2017 ISPCS Plugfest & Symposium: 9 Billion Things!

Anand Ram

Calnex was at the 2017 ISPCS Plugfest & Symposium this year. The event started with a Plugfest where multiple vendors plugged and tested their Precision Timing Protocol (PTP or 1588) equipment. This is a valuable open session where vendors and researchers from different communities can perform real-world connections and tests, which contribute to their development and research processes.

We’ve been attending the plugfest for many years now, and always look forward to getting the chance to ‘play’ with our latest PTP test features - this plugfest has always been one of the first places to see new PTP profiles being implemented. The range of applications covered this year was as wide as it has ever been, covering Telecoms, Finance, Utilities and more: in fact it was particularly good to see - and connect to - a range of devices ready to use the current and revised versions of IEEE 802.1AS (gPTP) - and to receive feedback on our latest technical primer for using this PTP profile in Time-Sensitive Networks.

It was also very interesting to see NTP playing a big part at an event usually focussed only on PTP, with the participation of the Network Time Foundation who perform the small role of clocking 9 billion (and growing) things!

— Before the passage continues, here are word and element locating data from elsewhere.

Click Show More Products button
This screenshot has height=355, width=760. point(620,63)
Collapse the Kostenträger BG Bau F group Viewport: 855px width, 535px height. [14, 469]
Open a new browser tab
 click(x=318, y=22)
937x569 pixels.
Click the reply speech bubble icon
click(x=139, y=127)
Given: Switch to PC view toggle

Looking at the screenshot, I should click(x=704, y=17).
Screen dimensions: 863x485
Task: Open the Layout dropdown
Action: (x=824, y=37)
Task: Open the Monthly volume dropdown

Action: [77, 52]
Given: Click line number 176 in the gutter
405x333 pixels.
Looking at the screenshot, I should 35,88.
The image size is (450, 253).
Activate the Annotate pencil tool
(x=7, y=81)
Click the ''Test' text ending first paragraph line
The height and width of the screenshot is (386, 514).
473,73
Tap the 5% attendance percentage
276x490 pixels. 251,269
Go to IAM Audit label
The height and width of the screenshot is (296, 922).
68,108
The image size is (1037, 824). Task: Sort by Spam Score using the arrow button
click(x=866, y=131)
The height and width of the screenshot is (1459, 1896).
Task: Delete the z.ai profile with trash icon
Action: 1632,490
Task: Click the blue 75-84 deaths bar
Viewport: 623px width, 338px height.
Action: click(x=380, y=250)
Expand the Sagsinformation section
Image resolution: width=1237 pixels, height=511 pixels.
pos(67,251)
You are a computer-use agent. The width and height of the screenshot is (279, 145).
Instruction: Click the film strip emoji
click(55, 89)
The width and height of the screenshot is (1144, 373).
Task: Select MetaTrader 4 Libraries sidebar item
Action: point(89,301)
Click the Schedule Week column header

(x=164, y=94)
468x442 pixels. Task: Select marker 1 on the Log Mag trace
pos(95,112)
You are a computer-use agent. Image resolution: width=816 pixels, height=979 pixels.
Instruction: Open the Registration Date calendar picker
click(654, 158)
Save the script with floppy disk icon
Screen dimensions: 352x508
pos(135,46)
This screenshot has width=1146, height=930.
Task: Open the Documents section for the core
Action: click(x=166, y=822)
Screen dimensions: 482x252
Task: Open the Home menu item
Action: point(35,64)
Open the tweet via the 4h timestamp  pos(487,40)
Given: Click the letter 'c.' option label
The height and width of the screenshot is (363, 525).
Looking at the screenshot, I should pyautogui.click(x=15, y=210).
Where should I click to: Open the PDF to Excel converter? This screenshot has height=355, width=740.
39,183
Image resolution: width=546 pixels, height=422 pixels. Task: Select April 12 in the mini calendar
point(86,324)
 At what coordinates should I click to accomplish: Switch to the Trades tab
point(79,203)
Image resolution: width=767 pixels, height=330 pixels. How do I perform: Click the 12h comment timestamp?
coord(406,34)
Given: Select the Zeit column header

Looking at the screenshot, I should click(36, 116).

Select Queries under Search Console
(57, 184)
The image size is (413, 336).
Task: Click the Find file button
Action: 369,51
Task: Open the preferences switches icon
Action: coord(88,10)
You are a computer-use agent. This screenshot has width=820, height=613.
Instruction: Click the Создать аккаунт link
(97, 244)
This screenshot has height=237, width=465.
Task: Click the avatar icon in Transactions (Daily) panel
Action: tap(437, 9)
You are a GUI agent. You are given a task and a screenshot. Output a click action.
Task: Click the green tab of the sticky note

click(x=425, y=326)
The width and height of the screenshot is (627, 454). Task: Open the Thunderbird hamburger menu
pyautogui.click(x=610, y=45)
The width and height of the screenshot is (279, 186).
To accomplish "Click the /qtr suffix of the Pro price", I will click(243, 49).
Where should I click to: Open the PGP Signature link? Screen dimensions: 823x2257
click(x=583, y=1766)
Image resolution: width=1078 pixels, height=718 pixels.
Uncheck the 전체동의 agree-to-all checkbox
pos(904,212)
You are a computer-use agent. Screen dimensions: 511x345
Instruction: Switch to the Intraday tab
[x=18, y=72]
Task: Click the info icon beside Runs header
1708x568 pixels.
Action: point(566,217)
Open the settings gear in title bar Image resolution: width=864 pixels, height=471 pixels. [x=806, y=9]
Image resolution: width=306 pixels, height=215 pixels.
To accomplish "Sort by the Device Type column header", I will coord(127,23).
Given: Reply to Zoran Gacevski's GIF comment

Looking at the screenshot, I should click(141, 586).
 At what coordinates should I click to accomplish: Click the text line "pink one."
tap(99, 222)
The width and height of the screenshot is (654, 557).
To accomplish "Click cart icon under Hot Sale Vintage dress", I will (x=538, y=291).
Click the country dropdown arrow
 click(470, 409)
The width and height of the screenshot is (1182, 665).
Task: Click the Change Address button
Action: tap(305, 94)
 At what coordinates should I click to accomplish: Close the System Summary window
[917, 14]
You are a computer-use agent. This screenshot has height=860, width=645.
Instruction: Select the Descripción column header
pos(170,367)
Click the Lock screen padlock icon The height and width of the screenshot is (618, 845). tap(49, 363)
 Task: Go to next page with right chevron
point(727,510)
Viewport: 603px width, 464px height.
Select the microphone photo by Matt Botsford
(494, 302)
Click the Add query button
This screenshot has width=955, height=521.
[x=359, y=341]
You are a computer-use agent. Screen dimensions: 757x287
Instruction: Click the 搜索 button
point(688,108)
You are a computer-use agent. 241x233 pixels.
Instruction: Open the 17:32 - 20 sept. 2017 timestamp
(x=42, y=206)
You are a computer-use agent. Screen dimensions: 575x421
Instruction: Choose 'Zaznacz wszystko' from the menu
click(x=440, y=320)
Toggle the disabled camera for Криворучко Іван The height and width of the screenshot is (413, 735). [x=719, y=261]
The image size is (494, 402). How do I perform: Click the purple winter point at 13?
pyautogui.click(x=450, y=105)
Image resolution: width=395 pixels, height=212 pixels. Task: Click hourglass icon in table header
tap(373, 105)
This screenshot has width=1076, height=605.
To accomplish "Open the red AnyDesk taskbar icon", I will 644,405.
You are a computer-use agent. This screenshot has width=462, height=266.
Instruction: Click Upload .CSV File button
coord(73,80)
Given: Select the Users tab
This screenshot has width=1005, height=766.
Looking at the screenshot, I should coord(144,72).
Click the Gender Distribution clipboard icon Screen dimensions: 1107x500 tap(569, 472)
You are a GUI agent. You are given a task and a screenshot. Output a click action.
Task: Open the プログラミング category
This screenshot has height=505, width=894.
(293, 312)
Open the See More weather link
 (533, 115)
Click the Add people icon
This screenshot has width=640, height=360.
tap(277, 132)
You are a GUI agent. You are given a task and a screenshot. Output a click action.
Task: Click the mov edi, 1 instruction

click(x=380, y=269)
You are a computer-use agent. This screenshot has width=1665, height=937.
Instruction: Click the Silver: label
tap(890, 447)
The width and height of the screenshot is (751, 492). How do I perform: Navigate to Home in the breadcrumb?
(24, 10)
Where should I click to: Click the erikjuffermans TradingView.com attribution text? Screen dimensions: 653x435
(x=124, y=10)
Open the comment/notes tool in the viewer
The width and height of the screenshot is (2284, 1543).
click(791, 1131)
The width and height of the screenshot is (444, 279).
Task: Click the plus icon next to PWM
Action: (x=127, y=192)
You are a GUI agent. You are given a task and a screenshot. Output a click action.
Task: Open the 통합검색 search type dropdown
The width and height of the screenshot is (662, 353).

The Symposium that followed the Plugfest presented numerous papers covering the challenges and new ideas for the transfer and uses of timing via wired and wireless media. The keynotes were particular highlights, switching back and forth between “here’s hope” and “abandon all hope”. Berkeley’s Dr. Edward Lee proposed that all models are wrong (in his paper on modelling). Dr. Marc Weiss of NIST stated that even two perfect clocks will “go for a phase walk”. Dr. Alex Filippenko (also from Berkeley) who has been part of 2 Noble prize-winning teams, presented new findings about the accelerating expansion of the universe.

My top presentation was from Maciej Lipinski at CERN who presented the story behind their work on developing the White Rabbit technology to transfer accurate time. He eloquently covered the motivation for them to develop the technology and its story so far. My favourite quote (when he explained some of the work CERN was doing) was: “when the accelerators are not doing anything, we use them to make Anti-Hydrogen.” – rather different from how we spend our down-time at Calnex HQ, I must admit...

It also segued nicely into a presentation on the venue of next year’s ISPCS event – CERN on the Swiss/French border. The event will be held at the main CERN campus and as Maciej said will “give you a chance to live at CERN for a week” and give attendees a taste of an organisation that has led so much pioneering research. Can’t wait!